Liver tissues from 57 individuals were examined. 35 individuals had paired tumor/non-tumor samples, including 21 cases of HCCs, for a total of 92 samples studied. The liver tissues were from 34 men and 23 women with an average age of 52.8±14 years. The non-neoplastic livers were cirrhotic in 40 cases, mostly from chronic HCV infection (Table 2). In 11 cases, the non-neoplastic livers were not cirrhotic and contained no significant inflammation or fibrosis. The HCCs were all typical HCCs and no variants such as cholangiohepataocellular carcinomas or fibrolamellar carcinomas were examined. In addition to the HCC, 10 cholangiocarcinomas and 8 benign lesions were studied (Table 2). The cholangiocarcinomas were all intrahepatic and 9/10 had a pure glandular morphology, while one had a giant cell morphology.
Table 2.
Liver samples tested for Helicobacter species DNA.

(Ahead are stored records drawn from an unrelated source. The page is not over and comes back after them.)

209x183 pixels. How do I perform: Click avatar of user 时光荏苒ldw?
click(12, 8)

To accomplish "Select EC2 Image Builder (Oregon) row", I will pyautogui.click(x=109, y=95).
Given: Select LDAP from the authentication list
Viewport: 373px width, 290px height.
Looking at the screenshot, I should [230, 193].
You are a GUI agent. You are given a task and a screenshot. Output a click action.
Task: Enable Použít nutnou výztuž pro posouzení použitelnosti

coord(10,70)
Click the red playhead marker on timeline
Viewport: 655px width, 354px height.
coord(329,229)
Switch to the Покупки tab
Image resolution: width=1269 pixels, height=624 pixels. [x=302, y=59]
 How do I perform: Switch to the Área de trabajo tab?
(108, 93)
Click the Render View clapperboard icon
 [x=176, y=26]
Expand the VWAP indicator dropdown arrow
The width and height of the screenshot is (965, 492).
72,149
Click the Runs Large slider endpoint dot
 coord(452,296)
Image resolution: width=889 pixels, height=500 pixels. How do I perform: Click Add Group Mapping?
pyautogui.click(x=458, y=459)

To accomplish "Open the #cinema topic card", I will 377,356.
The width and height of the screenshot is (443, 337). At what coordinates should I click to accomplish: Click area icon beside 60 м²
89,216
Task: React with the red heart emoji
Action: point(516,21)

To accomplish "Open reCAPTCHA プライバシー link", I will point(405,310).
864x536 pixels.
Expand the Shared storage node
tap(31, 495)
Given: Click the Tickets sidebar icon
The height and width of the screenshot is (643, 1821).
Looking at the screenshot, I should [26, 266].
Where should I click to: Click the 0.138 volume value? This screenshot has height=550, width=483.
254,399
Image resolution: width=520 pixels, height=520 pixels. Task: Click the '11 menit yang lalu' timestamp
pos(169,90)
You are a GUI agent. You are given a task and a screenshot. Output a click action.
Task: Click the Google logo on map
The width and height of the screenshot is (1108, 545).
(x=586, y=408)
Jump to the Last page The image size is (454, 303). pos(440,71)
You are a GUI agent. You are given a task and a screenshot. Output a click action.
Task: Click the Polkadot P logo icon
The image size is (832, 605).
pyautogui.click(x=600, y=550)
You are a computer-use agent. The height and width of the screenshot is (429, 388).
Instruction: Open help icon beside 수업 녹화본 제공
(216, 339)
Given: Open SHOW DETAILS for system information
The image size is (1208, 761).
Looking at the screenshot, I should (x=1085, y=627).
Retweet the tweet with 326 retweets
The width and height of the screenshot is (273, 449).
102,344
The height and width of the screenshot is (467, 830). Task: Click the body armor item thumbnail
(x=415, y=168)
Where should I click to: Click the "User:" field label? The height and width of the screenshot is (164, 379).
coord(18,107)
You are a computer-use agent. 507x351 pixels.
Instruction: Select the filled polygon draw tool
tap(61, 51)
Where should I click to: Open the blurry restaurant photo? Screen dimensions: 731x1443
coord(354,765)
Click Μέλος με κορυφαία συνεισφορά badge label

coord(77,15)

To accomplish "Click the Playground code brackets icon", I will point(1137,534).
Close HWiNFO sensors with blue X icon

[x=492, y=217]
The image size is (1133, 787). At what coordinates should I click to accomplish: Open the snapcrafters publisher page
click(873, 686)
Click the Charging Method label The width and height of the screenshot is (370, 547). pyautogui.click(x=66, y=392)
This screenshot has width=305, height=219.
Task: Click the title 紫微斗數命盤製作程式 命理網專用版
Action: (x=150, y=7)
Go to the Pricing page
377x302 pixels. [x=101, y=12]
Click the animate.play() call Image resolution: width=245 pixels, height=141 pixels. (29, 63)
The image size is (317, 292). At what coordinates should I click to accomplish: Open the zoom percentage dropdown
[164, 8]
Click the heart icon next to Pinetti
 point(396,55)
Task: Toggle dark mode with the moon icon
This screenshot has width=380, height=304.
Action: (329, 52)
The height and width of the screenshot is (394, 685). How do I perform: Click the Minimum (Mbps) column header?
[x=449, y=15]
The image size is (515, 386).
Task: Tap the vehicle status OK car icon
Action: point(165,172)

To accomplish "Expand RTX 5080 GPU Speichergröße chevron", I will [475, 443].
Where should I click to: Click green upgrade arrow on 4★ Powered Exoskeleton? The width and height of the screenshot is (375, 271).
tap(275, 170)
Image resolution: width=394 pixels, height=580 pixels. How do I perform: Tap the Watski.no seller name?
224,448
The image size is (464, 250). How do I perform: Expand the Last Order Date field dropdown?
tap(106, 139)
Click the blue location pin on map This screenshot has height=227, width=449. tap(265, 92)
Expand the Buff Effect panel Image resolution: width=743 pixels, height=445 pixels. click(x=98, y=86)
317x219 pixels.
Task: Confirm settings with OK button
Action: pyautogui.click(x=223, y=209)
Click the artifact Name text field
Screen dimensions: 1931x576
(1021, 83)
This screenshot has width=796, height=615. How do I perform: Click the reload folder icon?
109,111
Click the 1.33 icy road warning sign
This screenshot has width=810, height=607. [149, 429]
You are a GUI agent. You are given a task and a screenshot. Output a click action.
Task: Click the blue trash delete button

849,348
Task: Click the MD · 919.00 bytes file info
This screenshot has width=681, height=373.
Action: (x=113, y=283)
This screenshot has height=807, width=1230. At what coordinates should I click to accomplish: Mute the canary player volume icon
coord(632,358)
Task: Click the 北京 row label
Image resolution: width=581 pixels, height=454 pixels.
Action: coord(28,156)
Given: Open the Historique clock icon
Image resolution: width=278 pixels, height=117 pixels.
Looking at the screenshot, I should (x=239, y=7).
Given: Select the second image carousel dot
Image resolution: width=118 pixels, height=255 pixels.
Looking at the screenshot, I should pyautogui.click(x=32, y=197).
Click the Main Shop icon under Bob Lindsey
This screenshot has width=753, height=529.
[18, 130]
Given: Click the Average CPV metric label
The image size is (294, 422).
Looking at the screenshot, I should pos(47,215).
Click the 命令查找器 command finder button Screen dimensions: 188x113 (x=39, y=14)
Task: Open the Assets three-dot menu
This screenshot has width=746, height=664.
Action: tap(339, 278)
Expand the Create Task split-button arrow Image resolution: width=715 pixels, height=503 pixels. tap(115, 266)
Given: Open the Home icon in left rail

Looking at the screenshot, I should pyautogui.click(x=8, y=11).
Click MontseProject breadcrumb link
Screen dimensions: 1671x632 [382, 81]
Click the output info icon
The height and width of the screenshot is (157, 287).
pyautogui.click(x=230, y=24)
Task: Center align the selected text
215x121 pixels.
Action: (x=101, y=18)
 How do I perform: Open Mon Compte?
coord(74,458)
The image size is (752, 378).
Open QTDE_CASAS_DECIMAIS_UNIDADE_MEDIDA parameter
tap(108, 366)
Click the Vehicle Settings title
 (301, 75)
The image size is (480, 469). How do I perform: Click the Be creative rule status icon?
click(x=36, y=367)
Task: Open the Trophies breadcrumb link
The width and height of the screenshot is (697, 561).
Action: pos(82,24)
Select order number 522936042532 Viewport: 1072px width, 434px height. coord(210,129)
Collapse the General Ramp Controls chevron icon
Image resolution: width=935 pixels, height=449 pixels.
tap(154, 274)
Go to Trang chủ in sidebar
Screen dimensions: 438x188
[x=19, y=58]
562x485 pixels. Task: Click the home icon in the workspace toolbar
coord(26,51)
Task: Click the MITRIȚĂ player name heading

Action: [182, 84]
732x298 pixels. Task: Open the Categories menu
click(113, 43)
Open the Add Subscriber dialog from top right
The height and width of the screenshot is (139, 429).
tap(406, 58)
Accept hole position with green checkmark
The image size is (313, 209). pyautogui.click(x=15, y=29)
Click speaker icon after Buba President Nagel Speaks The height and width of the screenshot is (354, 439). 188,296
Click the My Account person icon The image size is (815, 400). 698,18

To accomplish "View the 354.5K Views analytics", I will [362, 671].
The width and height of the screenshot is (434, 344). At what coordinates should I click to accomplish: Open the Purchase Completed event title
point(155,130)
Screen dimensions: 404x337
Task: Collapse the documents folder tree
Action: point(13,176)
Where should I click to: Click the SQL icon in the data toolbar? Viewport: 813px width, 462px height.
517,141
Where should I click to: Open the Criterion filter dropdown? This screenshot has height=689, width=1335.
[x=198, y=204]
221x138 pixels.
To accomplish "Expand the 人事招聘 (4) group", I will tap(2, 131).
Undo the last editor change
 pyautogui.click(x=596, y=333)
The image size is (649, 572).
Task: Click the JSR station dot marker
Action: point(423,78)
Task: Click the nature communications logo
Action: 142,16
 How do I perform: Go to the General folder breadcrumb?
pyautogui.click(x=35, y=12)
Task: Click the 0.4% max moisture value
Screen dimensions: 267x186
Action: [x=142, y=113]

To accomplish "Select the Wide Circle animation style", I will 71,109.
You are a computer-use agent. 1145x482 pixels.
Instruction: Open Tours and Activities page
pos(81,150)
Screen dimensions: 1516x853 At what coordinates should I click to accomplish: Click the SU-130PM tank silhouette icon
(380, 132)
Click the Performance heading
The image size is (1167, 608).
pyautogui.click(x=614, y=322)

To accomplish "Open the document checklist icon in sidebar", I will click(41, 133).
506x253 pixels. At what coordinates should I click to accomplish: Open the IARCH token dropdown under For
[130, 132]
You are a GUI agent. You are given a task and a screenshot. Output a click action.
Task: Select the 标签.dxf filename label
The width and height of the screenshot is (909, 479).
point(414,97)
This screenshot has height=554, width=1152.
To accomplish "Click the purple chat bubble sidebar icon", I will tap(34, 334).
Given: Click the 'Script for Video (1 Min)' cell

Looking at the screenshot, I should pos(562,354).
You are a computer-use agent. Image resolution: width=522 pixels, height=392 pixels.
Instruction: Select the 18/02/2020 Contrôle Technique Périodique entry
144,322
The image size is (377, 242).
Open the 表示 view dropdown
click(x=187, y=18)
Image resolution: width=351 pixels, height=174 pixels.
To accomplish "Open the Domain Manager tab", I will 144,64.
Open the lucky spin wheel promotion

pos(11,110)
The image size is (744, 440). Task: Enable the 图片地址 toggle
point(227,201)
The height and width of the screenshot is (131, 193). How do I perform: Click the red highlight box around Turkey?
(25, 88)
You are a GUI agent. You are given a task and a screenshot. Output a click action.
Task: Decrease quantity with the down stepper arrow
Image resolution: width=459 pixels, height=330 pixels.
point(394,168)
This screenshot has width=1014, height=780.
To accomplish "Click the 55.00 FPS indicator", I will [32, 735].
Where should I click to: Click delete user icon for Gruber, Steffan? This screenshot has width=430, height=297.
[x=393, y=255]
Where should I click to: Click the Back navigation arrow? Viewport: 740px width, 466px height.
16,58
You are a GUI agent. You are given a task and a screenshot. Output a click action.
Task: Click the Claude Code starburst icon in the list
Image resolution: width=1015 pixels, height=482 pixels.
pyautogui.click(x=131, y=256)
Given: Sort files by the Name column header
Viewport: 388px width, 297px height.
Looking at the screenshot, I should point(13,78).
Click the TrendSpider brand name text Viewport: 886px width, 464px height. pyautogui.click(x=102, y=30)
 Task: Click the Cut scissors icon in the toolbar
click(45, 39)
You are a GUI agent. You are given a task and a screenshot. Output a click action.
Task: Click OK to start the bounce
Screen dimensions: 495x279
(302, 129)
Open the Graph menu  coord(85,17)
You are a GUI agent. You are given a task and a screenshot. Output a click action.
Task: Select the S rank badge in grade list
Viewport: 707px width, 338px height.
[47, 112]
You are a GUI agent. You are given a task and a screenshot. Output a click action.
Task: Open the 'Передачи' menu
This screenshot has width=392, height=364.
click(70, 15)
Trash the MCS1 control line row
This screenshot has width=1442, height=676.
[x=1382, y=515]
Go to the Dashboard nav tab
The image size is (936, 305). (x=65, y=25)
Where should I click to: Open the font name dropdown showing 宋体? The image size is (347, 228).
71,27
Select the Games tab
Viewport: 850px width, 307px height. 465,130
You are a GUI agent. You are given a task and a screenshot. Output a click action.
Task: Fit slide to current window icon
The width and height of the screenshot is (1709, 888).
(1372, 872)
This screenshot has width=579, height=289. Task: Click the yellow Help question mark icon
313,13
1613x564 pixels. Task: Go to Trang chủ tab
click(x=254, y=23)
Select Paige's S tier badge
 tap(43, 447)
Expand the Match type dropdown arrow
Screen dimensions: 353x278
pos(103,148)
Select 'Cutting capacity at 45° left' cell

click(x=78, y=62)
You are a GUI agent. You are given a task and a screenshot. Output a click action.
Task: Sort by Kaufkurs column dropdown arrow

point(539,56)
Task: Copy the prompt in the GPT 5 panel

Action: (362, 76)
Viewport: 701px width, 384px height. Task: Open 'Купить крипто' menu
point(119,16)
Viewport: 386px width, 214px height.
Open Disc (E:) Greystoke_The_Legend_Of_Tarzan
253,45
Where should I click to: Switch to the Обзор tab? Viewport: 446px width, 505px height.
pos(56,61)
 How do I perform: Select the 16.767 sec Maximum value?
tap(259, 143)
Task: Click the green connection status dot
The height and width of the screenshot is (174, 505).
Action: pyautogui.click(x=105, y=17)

| Type of sample | Number Samples Tested |
|---|---|
| Non-neoplastic liver, total | 51 |
| Cirrhosis, total | 40 |
| HCV | 21 |
| cryptogenic | 6 |
| HBV | 2 |
| ETOH | 5 |
| Other | 6 |
| Non-cirrhotic | 11 |
| Tumors, total | 35 |
| Hepatocellular carcinoma, total | 21 |
| HCV | 7 |
| cryptogenic | 1 |
| HBV | 2 |
| ETOH | 3 |
| Other | 4 |
| non cirrhotic background liver | 4 |
| Cholangiocarcinoma | 6 |
| Macro-regenerative nodule | 4 |
| Focal nodular hyperplasia | 2 |
| Hepatic adenoma | 1 |
| Angiomyolipoma | 1 |
|
Isolated tumors without corresponding non- neoplastic liver tissues |
6 |
| Hepatocellular carcinoma | 1 |
| Cholangiocarcinoma | 4 |
| Focal nodular hyperplasia | 1 |
| Total | 92 |
All cases showed very strong bands following amplification of the beta-catenin gene. However, no cases had detectable Helicobacter DNA using the single round PCR assays. Because of this surprising finding, the same samples were re-tested with a nested PCR assay and Helicobacter DNA was identified in 5/57 (9%) patients. Sequencing confirmed Helicobacter DNA in all cases. All of the positive cases were non-neoplastic tissues from cirrhotic livers, including 4 cases with HCV associated cirrhosis and one case of alcohol associated cirrhosis, giving an overall frequency of 13% in all cirrhotic livers and 19% in HCV associated liver cirrhosis. All of the remaining samples were negative by nested PCR.
Discussion
Our results demonstrate the presence of low levels of Helicobacter DNA in a small proportion of cirrhotic livers and suggest that Helicobacter infection did not play a major etiologically role in the development of HCC in this cohort. The absence of Helicobacter DNA in the 10 cases of intrahepatic cholangiocarcinoma further emphasizes that Helicobacter is unlikely to have an etiological role in the other major form of primary liver carcinomas in this cohort. These results significantly extend our understanding of the role of Helicobacter in HCC carcinogenesis by emphasizing that its role has important regional variations. Careful attention to positive controls and this laboratory’s experience with amplifying low-level targets from hepatic tissues [17] suggest that inadequate assay sensitivity is unlikely to explain the lack of detectable Helicobacter DNA in primary liver carcinomas. The absence of detectable Helicobacter DNA in benign neoplasms seen in this study is overall in good agreement with those studies that found no evidence for helicobacter in benign primary hepatic tumors [11,15].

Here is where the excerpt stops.